PROBLEM TO SOLVE:
Reproduce the entire listing exactly as written, apart from its pictures.

RAW DATA:
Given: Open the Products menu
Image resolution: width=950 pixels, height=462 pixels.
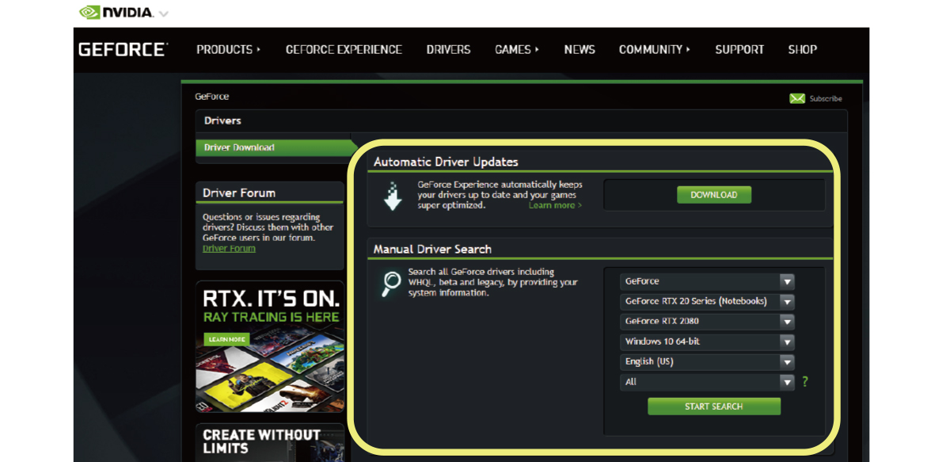Looking at the screenshot, I should [228, 49].
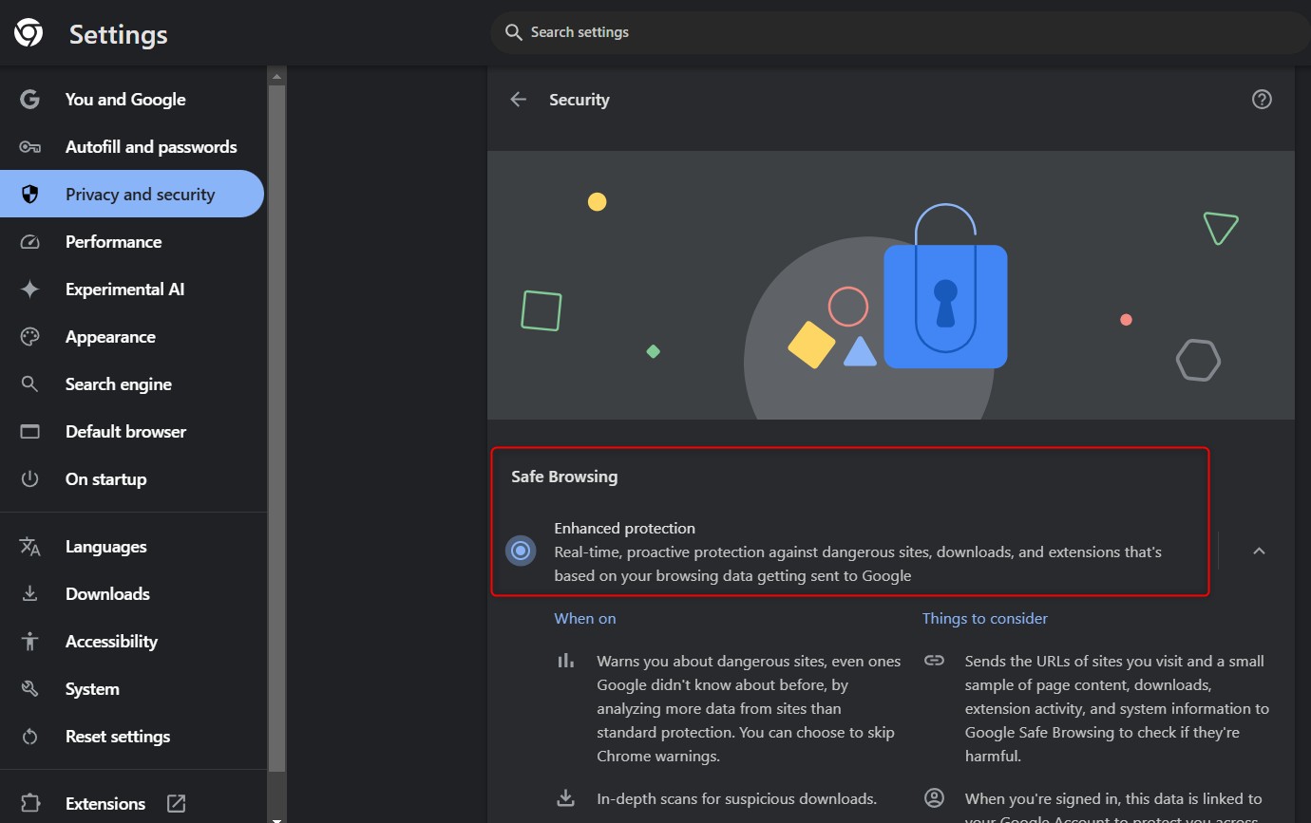Viewport: 1311px width, 823px height.
Task: Open Privacy and security settings
Action: [x=140, y=195]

SOLUTION TO THIS EXERCISE:
Given: Open the Products menu
Image resolution: width=950 pixels, height=462 pixels.
Looking at the screenshot, I should [228, 49].
Viewport: 1311px width, 823px height.
Task: Open Privacy and security settings
Action: [x=140, y=195]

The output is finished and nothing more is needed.